Source data
※

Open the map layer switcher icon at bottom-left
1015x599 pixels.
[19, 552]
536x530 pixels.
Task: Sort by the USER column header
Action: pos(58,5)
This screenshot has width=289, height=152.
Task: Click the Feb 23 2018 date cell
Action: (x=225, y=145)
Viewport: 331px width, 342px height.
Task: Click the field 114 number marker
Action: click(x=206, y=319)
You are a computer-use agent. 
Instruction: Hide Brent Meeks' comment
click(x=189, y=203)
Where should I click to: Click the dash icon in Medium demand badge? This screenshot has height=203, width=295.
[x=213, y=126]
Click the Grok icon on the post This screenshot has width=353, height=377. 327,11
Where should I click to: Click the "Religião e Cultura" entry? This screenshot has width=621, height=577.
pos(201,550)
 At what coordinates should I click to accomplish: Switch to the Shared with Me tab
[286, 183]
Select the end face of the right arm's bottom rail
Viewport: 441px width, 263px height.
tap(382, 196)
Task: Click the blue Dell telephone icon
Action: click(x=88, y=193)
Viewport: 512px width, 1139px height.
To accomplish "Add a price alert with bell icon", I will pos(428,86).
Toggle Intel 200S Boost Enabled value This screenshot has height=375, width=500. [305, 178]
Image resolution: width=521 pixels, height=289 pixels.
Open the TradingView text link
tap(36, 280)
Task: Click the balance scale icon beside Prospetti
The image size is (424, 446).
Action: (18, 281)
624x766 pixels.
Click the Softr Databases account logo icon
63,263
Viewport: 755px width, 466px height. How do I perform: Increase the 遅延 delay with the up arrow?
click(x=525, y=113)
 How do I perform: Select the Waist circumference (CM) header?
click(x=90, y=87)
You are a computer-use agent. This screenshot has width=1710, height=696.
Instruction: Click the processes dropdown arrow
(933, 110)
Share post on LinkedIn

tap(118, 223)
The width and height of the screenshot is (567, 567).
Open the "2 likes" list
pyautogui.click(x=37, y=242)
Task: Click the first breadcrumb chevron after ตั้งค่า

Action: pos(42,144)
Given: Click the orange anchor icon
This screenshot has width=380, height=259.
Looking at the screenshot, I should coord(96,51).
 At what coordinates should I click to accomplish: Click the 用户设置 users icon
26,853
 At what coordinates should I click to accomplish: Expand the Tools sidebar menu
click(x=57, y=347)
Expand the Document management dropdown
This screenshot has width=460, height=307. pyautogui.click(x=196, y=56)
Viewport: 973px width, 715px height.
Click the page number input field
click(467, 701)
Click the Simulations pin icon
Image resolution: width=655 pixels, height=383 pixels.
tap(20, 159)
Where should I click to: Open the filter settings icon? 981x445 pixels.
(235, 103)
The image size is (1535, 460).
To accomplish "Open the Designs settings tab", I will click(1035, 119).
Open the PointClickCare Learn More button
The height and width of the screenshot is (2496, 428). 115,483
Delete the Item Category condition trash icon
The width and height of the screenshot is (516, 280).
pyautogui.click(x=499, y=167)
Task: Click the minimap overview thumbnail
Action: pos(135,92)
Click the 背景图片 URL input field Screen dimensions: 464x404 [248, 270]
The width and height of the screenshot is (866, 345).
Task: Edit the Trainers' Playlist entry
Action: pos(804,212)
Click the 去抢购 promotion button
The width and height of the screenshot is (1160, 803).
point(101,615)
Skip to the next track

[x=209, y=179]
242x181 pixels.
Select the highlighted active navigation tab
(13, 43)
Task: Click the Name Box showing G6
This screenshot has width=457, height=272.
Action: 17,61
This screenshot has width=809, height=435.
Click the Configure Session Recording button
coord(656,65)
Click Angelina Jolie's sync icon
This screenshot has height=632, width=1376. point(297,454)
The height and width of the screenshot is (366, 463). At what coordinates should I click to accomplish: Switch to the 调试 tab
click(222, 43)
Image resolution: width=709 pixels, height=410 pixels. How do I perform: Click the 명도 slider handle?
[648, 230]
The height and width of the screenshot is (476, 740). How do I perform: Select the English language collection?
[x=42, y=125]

※

__TASK PROMPT__. From the first line to the last, give the data again exactly.

__YOUR SOLUTION__.
Open the map layer switcher icon at bottom-left
1015x599 pixels.
[19, 552]
536x530 pixels.
Task: Sort by the USER column header
Action: pos(58,5)
This screenshot has width=289, height=152.
Task: Click the Feb 23 2018 date cell
Action: (x=225, y=145)
Viewport: 331px width, 342px height.
Task: Click the field 114 number marker
Action: click(x=206, y=319)
You are a computer-use agent. 
Instruction: Hide Brent Meeks' comment
click(x=189, y=203)
Where should I click to: Click the dash icon in Medium demand badge? This screenshot has height=203, width=295.
[x=213, y=126]
Click the Grok icon on the post This screenshot has width=353, height=377. 327,11
Where should I click to: Click the "Religião e Cultura" entry? This screenshot has width=621, height=577.
pos(201,550)
 At what coordinates should I click to accomplish: Switch to the Shared with Me tab
[286, 183]
Select the end face of the right arm's bottom rail
Viewport: 441px width, 263px height.
tap(382, 196)
Task: Click the blue Dell telephone icon
Action: click(x=88, y=193)
Viewport: 512px width, 1139px height.
To accomplish "Add a price alert with bell icon", I will pos(428,86).
Toggle Intel 200S Boost Enabled value This screenshot has height=375, width=500. [305, 178]
Image resolution: width=521 pixels, height=289 pixels.
Open the TradingView text link
tap(36, 280)
Task: Click the balance scale icon beside Prospetti
The image size is (424, 446).
Action: (18, 281)
624x766 pixels.
Click the Softr Databases account logo icon
63,263
Viewport: 755px width, 466px height. How do I perform: Increase the 遅延 delay with the up arrow?
click(x=525, y=113)
 How do I perform: Select the Waist circumference (CM) header?
click(x=90, y=87)
You are a computer-use agent. This screenshot has width=1710, height=696.
Instruction: Click the processes dropdown arrow
(933, 110)
Share post on LinkedIn

tap(118, 223)
The width and height of the screenshot is (567, 567).
Open the "2 likes" list
pyautogui.click(x=37, y=242)
Task: Click the first breadcrumb chevron after ตั้งค่า

Action: pos(42,144)
Given: Click the orange anchor icon
This screenshot has width=380, height=259.
Looking at the screenshot, I should coord(96,51).
 At what coordinates should I click to accomplish: Click the 用户设置 users icon
26,853
 At what coordinates should I click to accomplish: Expand the Tools sidebar menu
click(x=57, y=347)
Expand the Document management dropdown
This screenshot has width=460, height=307. pyautogui.click(x=196, y=56)
Viewport: 973px width, 715px height.
Click the page number input field
click(467, 701)
Click the Simulations pin icon
Image resolution: width=655 pixels, height=383 pixels.
tap(20, 159)
Where should I click to: Open the filter settings icon? 981x445 pixels.
(235, 103)
The image size is (1535, 460).
To accomplish "Open the Designs settings tab", I will click(1035, 119).
Open the PointClickCare Learn More button
The height and width of the screenshot is (2496, 428). 115,483
Delete the Item Category condition trash icon
The width and height of the screenshot is (516, 280).
pyautogui.click(x=499, y=167)
Task: Click the minimap overview thumbnail
Action: pos(135,92)
Click the 背景图片 URL input field Screen dimensions: 464x404 [248, 270]
The width and height of the screenshot is (866, 345).
Task: Edit the Trainers' Playlist entry
Action: pos(804,212)
Click the 去抢购 promotion button
The width and height of the screenshot is (1160, 803).
point(101,615)
Skip to the next track

[x=209, y=179]
242x181 pixels.
Select the highlighted active navigation tab
(13, 43)
Task: Click the Name Box showing G6
This screenshot has width=457, height=272.
Action: 17,61
This screenshot has width=809, height=435.
Click the Configure Session Recording button
coord(656,65)
Click Angelina Jolie's sync icon
This screenshot has height=632, width=1376. point(297,454)
The height and width of the screenshot is (366, 463). At what coordinates should I click to accomplish: Switch to the 调试 tab
click(222, 43)
Image resolution: width=709 pixels, height=410 pixels. How do I perform: Click the 명도 slider handle?
[648, 230]
The height and width of the screenshot is (476, 740). How do I perform: Select the English language collection?
[x=42, y=125]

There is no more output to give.